BRIEF: Rewrite the data starting at the line that contains "You are a computer-use" and ending at the line that contains "coord(252,324)", with "red" replaced by "blue" and everything else left as it is. Return only those lines.

DATASET:

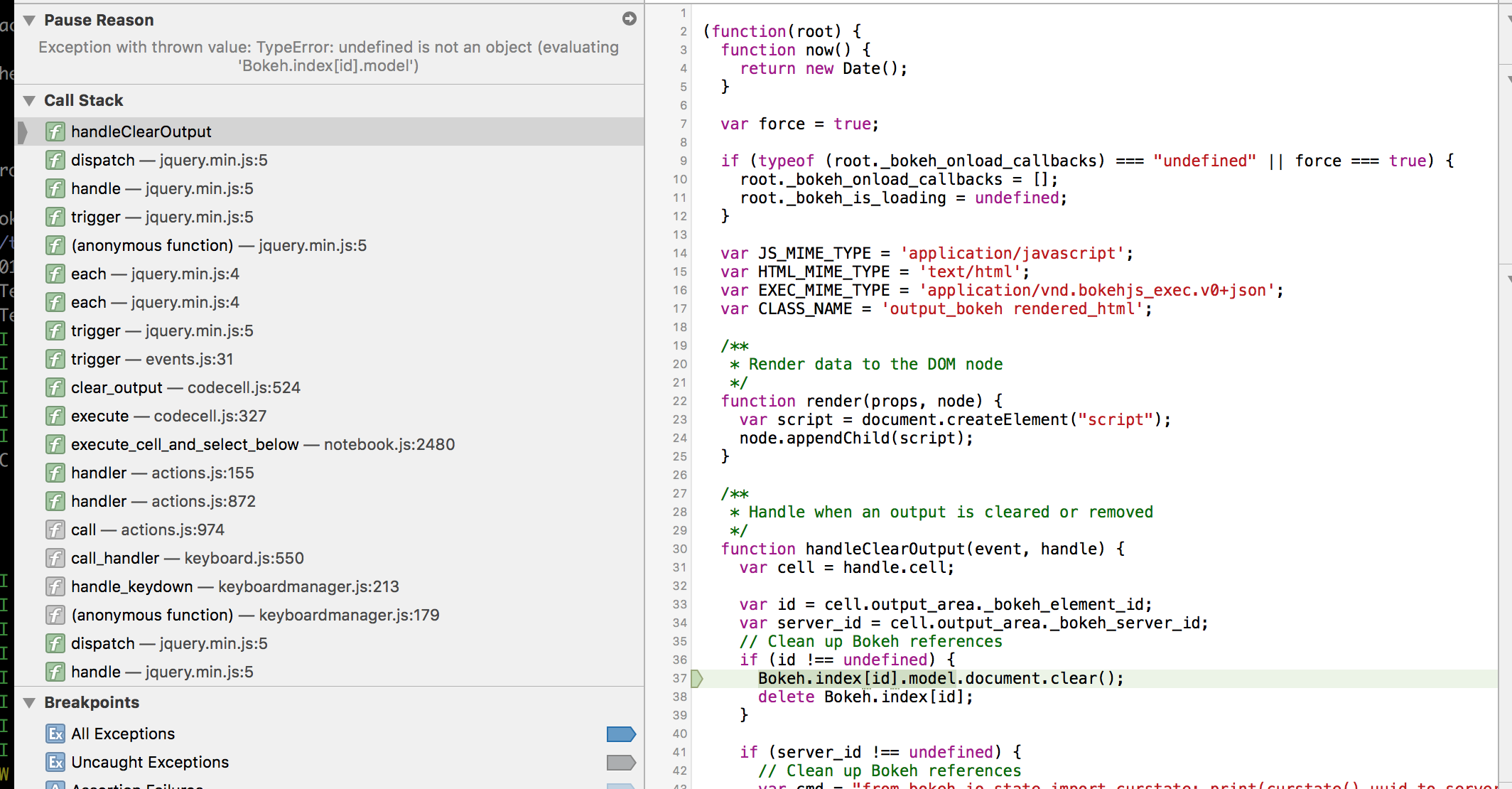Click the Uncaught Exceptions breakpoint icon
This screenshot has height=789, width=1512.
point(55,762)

--

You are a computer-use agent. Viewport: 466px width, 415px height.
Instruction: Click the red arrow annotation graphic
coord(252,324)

EXERCISE ANSWER:
You are a computer-use agent. Viewport: 466px width, 415px height.
Instruction: Click the blue arrow annotation graphic
coord(252,324)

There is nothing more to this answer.